▶ _To do_
Please transcribe the listing below with every word intact.

▶ _Available data_
====================

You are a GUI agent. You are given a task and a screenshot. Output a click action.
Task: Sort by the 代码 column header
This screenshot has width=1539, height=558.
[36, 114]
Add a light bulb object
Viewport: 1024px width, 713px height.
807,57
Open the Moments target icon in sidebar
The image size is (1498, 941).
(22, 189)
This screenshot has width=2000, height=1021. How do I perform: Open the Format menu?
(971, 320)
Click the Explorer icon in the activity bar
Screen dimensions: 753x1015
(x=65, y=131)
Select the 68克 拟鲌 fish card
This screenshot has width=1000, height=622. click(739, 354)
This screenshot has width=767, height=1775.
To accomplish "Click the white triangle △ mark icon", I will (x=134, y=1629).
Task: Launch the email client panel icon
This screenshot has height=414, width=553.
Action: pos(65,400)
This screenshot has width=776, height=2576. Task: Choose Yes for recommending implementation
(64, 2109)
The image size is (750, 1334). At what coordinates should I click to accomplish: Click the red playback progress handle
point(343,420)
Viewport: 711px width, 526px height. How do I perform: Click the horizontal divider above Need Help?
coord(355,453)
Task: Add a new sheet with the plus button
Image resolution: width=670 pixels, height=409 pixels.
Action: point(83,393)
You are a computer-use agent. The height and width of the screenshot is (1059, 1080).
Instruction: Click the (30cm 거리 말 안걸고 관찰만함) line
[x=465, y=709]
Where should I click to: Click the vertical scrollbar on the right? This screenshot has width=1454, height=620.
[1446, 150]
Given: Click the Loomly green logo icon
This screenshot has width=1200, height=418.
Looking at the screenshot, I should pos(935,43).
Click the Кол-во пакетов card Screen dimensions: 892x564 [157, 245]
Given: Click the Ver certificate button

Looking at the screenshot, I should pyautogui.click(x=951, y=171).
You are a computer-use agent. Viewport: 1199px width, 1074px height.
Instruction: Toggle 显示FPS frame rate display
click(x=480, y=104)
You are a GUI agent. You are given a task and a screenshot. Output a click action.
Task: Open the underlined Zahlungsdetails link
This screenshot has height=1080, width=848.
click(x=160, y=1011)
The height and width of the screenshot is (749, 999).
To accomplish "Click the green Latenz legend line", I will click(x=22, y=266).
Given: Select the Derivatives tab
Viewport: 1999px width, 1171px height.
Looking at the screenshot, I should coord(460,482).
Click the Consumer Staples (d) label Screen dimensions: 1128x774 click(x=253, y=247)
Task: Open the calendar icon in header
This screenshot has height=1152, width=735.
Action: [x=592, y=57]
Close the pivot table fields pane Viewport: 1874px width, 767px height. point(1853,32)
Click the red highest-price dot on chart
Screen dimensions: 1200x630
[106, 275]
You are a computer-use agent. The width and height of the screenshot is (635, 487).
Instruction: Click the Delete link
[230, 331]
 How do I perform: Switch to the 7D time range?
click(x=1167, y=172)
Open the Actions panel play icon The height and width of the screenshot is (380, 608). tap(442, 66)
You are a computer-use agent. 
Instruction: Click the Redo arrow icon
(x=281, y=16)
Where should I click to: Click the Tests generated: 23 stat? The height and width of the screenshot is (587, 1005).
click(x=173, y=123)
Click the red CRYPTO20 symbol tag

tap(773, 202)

====================

▶ _Answer section_
You are a GUI agent. You are given a task and a screenshot. Output a click action.
Task: Sort by the 代码 column header
This screenshot has width=1539, height=558.
[36, 114]
Add a light bulb object
Viewport: 1024px width, 713px height.
807,57
Open the Moments target icon in sidebar
The image size is (1498, 941).
(22, 189)
This screenshot has width=2000, height=1021. How do I perform: Open the Format menu?
(971, 320)
Click the Explorer icon in the activity bar
Screen dimensions: 753x1015
(x=65, y=131)
Select the 68克 拟鲌 fish card
This screenshot has width=1000, height=622. click(739, 354)
This screenshot has width=767, height=1775.
To accomplish "Click the white triangle △ mark icon", I will (x=134, y=1629).
Task: Launch the email client panel icon
This screenshot has height=414, width=553.
Action: pos(65,400)
This screenshot has width=776, height=2576. Task: Choose Yes for recommending implementation
(64, 2109)
The image size is (750, 1334). At what coordinates should I click to accomplish: Click the red playback progress handle
point(343,420)
Viewport: 711px width, 526px height. How do I perform: Click the horizontal divider above Need Help?
coord(355,453)
Task: Add a new sheet with the plus button
Image resolution: width=670 pixels, height=409 pixels.
Action: point(83,393)
You are a computer-use agent. The height and width of the screenshot is (1059, 1080).
Instruction: Click the (30cm 거리 말 안걸고 관찰만함) line
[x=465, y=709]
Where should I click to: Click the vertical scrollbar on the right? This screenshot has width=1454, height=620.
[1446, 150]
Given: Click the Loomly green logo icon
This screenshot has width=1200, height=418.
Looking at the screenshot, I should pos(935,43).
Click the Кол-во пакетов card Screen dimensions: 892x564 [157, 245]
Given: Click the Ver certificate button

Looking at the screenshot, I should pyautogui.click(x=951, y=171).
You are a computer-use agent. Viewport: 1199px width, 1074px height.
Instruction: Toggle 显示FPS frame rate display
click(x=480, y=104)
You are a GUI agent. You are given a task and a screenshot. Output a click action.
Task: Open the underlined Zahlungsdetails link
This screenshot has height=1080, width=848.
click(x=160, y=1011)
The height and width of the screenshot is (749, 999).
To accomplish "Click the green Latenz legend line", I will click(x=22, y=266).
Given: Select the Derivatives tab
Viewport: 1999px width, 1171px height.
Looking at the screenshot, I should coord(460,482).
Click the Consumer Staples (d) label Screen dimensions: 1128x774 click(x=253, y=247)
Task: Open the calendar icon in header
This screenshot has height=1152, width=735.
Action: [x=592, y=57]
Close the pivot table fields pane Viewport: 1874px width, 767px height. point(1853,32)
Click the red highest-price dot on chart
Screen dimensions: 1200x630
[106, 275]
You are a computer-use agent. The width and height of the screenshot is (635, 487).
Instruction: Click the Delete link
[230, 331]
 How do I perform: Switch to the 7D time range?
click(x=1167, y=172)
Open the Actions panel play icon The height and width of the screenshot is (380, 608). tap(442, 66)
You are a computer-use agent. 
Instruction: Click the Redo arrow icon
(x=281, y=16)
Where should I click to: Click the Tests generated: 23 stat? The height and width of the screenshot is (587, 1005).
click(x=173, y=123)
Click the red CRYPTO20 symbol tag

tap(773, 202)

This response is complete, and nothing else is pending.